Everyone has been to Paris. Almost nobody has been to Paris correctly. The city rewards slowness — the long lunch, the afternoon in a bookshop, the wrong turn that leads to the right café.
Paris is not a city of monuments. It's a city of rituals. The morning café, the afternoon walk, the late dinner. Get these right and the monuments take care of themselves.
Saint-Germain & Le Marais
Skip the tourist hotels near the Eiffel Tower. Stay in Saint-Germain-des-Prés — where the bookshops and galleries set the tone — or Le Marais, which has the best restaurants, the best bars, and the best morning walks in the city.
Le Meurice on the Rue de Rivoli is the great palace hotel option: Belle Époque grandeur, Tuileries view, and a bar that Dalí made his second home. For something smaller, the boutique hotels around the Canal Saint-Martin offer the neighbourhood feel that the bigger arrondissements can't.
The Bistro Is Not Dead
The Parisian bistro — unpretentious, ingredient-led, quietly magnificent — is alive and thriving if you know where to look. Le Comptoir du Relais in the 6th doesn't take reservations at lunch. Show up. Order the steak frites. Watch how it should be done.
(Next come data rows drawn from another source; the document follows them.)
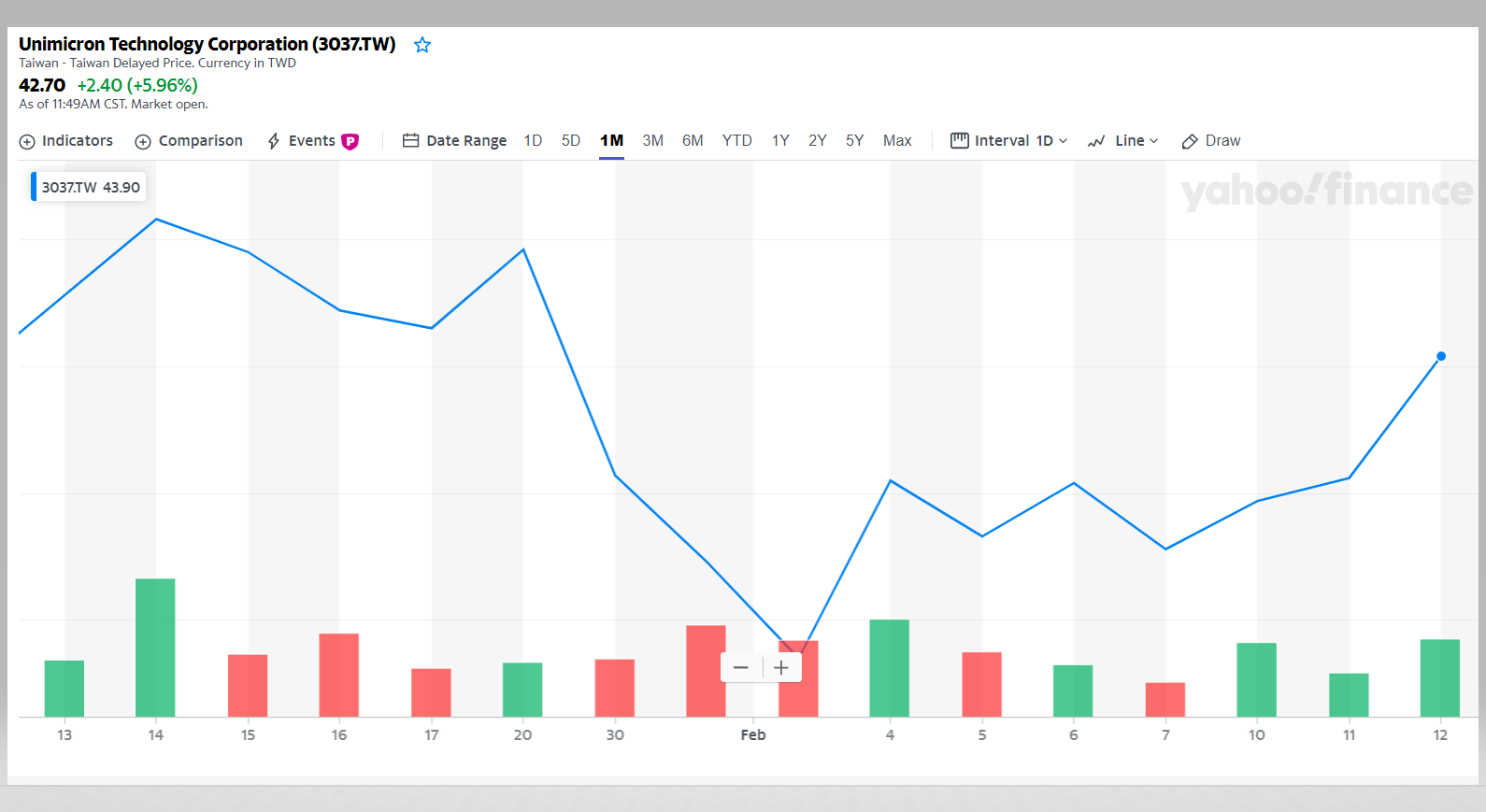Open Indicators plus icon

[x=27, y=141]
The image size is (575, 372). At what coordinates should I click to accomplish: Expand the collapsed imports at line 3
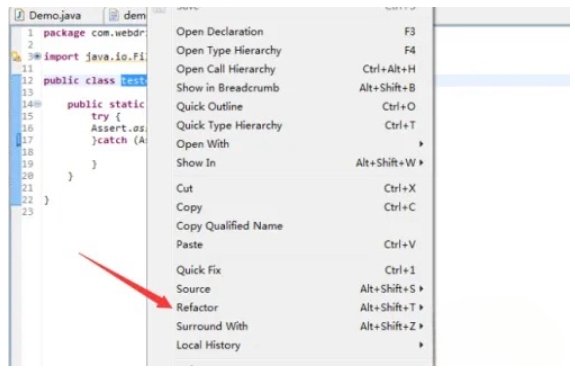coord(37,56)
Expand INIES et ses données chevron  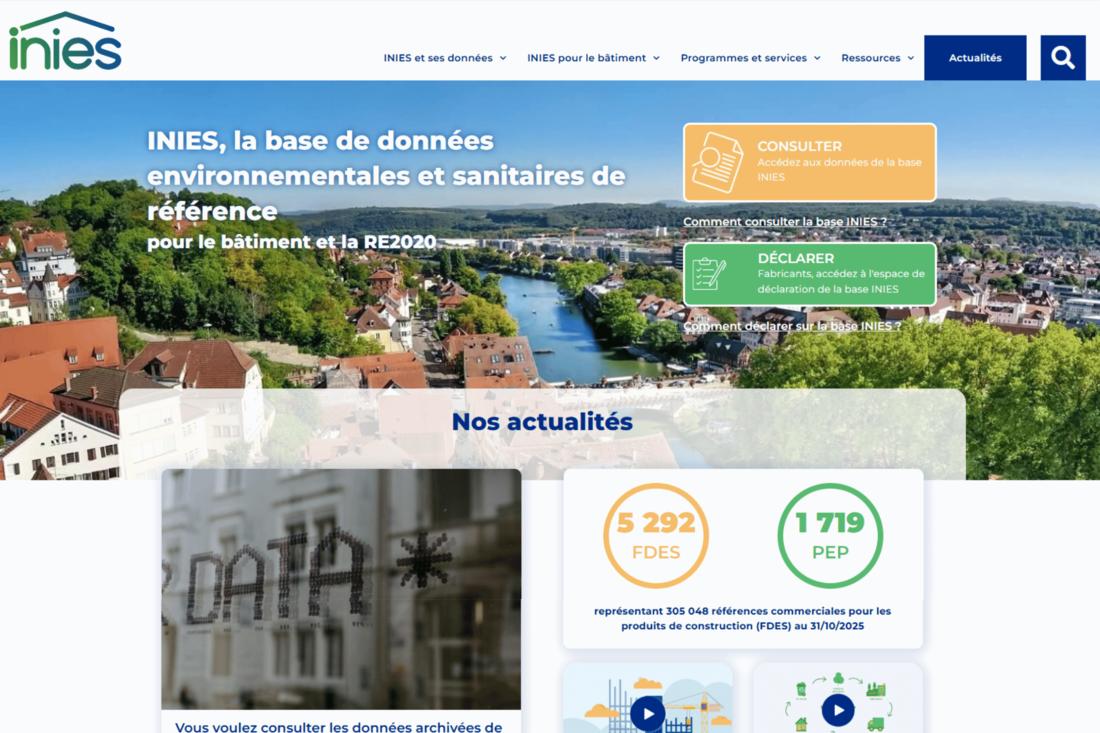point(503,58)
"The best meal in Paris is not necessarily the most expensive one. It's the one where nobody is trying to impress you."
For a special occasion: Septime in the 11th is the benchmark for modern Parisian cooking. And the natural wine list at Frenchie Bar à Vins is one of the finest in the city — no reservation, just show up early.
Not the Louvre
Go to the Musée de l'Orangerie instead. Two oval rooms. Monet's Water Lilies filling them exactly as he specified. Tuesday mornings, when it opens, you may have the rooms to yourself. Spend an hour. Don't rush. This is what museums are for.
The Fondation Louis Vuitton in the Bois de Boulogne is worth the trip for the building alone — Frank Gehry at his most ambitious. The collection is remarkable; the architecture is extraordinary.
Walk More. Plan Less.
The Canal Saint-Martin neighbourhood in the 10th is where Paris lives when it's not performing for tourists. Coffee at Ten Belles. Natural wine at Septime la Cave. Vintage shopping on the Rue de Marseille. A long lunch that becomes an early dinner.
Walk from République to Oberkampf on a Sunday morning. The city will reveal itself.